- _Work required_:
Looking at the data below, how many lines include the word "Overview"? Respond with the number only.

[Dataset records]
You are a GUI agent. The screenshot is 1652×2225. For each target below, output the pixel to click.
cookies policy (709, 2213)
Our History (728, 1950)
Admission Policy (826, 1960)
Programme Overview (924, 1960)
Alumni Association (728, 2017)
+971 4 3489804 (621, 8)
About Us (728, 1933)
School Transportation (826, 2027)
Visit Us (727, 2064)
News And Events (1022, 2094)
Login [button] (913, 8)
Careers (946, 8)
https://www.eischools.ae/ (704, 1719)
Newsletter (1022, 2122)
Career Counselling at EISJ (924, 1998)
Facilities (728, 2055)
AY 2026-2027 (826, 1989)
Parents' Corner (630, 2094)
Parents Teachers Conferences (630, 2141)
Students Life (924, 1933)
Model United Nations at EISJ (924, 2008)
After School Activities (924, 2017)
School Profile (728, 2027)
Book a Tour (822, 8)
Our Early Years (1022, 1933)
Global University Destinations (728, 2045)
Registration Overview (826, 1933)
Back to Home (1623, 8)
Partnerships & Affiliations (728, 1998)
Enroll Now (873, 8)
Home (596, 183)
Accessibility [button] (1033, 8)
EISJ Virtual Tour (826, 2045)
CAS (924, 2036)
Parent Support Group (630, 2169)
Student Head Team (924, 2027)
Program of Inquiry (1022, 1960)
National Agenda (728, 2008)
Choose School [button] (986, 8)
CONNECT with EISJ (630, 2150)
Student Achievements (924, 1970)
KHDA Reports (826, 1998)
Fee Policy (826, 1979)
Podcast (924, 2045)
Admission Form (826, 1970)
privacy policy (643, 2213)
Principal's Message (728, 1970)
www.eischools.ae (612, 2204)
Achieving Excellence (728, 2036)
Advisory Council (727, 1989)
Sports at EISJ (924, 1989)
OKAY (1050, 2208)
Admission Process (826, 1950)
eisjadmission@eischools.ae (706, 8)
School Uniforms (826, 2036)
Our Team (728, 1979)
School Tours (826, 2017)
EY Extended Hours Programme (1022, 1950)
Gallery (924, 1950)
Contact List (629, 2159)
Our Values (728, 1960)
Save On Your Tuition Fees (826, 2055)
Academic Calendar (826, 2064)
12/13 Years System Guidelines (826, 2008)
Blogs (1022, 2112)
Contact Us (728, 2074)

- _Written solution_:
2